Question

[Co = 59 amu]. The mass percent composition of a substance is 24.7% Ca, 1.24% H, 14.8% C and 59.3% O. Calculate the molecular formula of the substance if its molecular mass is 162 u.

Answer 1

Hint: To solve this firstly you have to convert the percent composition into the moles by dividing it with their molecular mass and then you have to find the empirical formula of the compound. To find the molecular formula we have a formula that is
$n= \dfrac{Empirical\,formula\,mass}{Molecular\,mass}$.

Complete step by step solution:
From your chemistry you have learned about the molecular formula, empirical formula and its relation with molecular weight. Molecular formula represents actual number of atoms of constituent elements present in a single molecule of a compound while Empirical formula represents a simple ratio of number of atoms of different elements present in a single molecule of a compound. In this question we have to find the molecular formula but before that we have to find the empirical formula of the compound. Now to calculate the empirical formula firstly we have to calculate the percentage composition of given atoms into moles by dividing the mass % by their molecular masses.
Step 1 : Element: Calcium Hydrogen Carbon oxygen
% composition: 24.7% 1.24% 14.8% 59.3%
Now the moles of calcium = $\dfrac{24.7}{40}=0.6175$
moles of Hydrogen = $\dfrac{1.24}{1}=1.24$
moles of carbon = $\dfrac{14.8}{12}=1.23$
moles of oxygen = $\dfrac{59.3}{16}=3.70625$
So, the ratio of moles of the elements of the compound Ca : H : C : O = 0.6175 : 1.24 : 1.23 : 3.70625
 Step 2: Now, divide these values with the smallest one to find the whole ratio, we will get:
\[\dfrac{0.6175}{0.6175}:\dfrac{1.24}{0.6175}:\dfrac{1.23}{0.6175}:\dfrac{3.70625}{0.6725}\]
So, the ratio of the element present in a compound will be 1 : 2 : 2 : 6,
Thus the empirical formula will be $Ca{{H}_{2}}{{C}_{2}}{{O}_{6}}$
Now, we have to calculate the molecular formula so for this we will use the formula:
\[n\text{ }=\dfrac{Empirical\,formula\,mass}{molecular\,mass}\]……………. (1)
So, the empirical formula mass will be calculated by finding the molar mass of the compound $Ca{{H}_{2}}{{C}_{2}}{{O}_{6}}$ and the molar mass will be 162. Molecular weight/ mass of substance is given as 162 in the question.
Now put the values in equation (1), we will get
\[n=\dfrac{162}{162}=1\]
Therefore, the molecular formula will be the same as the empirical formula because the value of n is 1 and if we multiply this value with the empirical one it will remain the same.

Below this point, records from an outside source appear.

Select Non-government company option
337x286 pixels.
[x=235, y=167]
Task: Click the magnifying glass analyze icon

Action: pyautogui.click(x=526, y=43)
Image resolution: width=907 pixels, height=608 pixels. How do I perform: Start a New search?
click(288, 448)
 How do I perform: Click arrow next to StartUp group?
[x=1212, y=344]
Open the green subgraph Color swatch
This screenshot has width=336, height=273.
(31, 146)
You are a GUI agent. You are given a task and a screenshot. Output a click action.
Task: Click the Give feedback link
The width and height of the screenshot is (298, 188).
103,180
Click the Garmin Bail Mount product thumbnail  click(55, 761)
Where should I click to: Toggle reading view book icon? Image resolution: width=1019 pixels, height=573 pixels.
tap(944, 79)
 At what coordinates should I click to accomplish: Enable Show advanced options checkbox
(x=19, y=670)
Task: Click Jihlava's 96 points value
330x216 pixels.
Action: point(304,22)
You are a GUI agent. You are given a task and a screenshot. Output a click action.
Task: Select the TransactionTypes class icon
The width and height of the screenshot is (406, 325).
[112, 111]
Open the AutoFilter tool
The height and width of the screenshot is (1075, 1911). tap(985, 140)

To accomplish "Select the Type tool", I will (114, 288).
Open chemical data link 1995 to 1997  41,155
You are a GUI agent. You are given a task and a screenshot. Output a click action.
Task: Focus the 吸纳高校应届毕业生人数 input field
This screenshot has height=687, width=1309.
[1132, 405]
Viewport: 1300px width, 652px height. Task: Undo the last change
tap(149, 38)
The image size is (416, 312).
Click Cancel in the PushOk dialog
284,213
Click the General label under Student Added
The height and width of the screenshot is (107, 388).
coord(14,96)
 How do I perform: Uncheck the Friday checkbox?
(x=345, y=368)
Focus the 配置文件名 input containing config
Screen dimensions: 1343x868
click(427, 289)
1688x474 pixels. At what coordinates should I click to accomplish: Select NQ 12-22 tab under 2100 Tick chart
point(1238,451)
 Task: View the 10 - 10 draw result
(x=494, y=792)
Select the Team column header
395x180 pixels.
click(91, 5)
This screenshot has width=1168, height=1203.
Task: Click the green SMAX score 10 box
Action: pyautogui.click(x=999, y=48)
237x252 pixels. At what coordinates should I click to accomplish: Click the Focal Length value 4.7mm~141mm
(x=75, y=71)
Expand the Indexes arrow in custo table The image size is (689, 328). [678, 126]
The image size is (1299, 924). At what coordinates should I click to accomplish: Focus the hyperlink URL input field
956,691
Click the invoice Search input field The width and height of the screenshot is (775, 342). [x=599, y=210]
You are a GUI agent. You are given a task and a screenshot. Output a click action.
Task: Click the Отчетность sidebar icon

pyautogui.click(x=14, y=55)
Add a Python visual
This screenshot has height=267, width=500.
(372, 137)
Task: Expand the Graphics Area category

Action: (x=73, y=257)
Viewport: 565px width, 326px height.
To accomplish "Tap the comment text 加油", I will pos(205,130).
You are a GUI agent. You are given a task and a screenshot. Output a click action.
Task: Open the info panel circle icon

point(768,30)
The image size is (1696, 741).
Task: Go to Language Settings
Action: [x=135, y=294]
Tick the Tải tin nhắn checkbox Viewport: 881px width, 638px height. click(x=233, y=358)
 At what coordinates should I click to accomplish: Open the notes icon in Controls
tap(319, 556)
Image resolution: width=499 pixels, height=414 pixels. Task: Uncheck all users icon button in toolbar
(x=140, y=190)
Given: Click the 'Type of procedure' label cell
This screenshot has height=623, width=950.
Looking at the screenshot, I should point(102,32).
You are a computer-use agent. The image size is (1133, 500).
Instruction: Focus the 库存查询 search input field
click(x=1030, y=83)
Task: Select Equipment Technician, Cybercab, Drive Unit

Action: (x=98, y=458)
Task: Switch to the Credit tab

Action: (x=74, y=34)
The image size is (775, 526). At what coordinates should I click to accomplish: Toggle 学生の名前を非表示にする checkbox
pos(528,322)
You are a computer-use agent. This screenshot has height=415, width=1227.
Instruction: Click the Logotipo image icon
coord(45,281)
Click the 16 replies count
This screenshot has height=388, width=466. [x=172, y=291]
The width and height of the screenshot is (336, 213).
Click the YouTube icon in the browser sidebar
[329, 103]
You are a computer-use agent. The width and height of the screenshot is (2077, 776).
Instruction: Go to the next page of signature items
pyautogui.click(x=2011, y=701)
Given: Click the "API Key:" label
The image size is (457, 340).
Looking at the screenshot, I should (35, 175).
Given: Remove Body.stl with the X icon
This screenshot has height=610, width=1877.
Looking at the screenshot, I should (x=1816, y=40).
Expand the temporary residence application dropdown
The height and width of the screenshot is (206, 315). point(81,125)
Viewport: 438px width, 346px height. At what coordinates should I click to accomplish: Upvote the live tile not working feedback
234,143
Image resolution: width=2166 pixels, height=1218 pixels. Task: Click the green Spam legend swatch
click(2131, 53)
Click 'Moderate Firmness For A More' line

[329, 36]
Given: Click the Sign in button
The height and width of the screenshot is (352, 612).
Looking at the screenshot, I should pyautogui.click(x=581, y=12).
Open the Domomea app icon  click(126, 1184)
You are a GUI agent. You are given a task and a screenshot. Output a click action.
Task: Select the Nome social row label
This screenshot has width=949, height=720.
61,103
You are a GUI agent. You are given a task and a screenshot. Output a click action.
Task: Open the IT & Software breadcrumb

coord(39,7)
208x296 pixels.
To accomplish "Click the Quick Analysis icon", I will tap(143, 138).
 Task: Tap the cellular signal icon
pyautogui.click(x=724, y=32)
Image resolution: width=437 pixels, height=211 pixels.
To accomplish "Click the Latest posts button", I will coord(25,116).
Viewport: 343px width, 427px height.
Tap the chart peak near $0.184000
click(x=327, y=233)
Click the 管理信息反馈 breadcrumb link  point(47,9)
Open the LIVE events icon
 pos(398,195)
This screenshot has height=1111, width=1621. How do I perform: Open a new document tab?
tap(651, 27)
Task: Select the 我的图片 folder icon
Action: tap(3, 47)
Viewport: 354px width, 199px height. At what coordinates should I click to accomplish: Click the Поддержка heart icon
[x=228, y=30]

Thus the molecular formula is $Ca{{H}_{2}}{{C}_{2}}{{O}_{6}}$

Note: Molecular formula will be equal to n multiplied with empirical formula. If we are asked to find the percentage composition of each of the elements in a compound then we will use the formula $%\,composition=\dfrac{Atomicity\times Atomic\,mass}{Molar\,mass}\times 100$, where atomicity refers to no. of atoms of an element in a compound.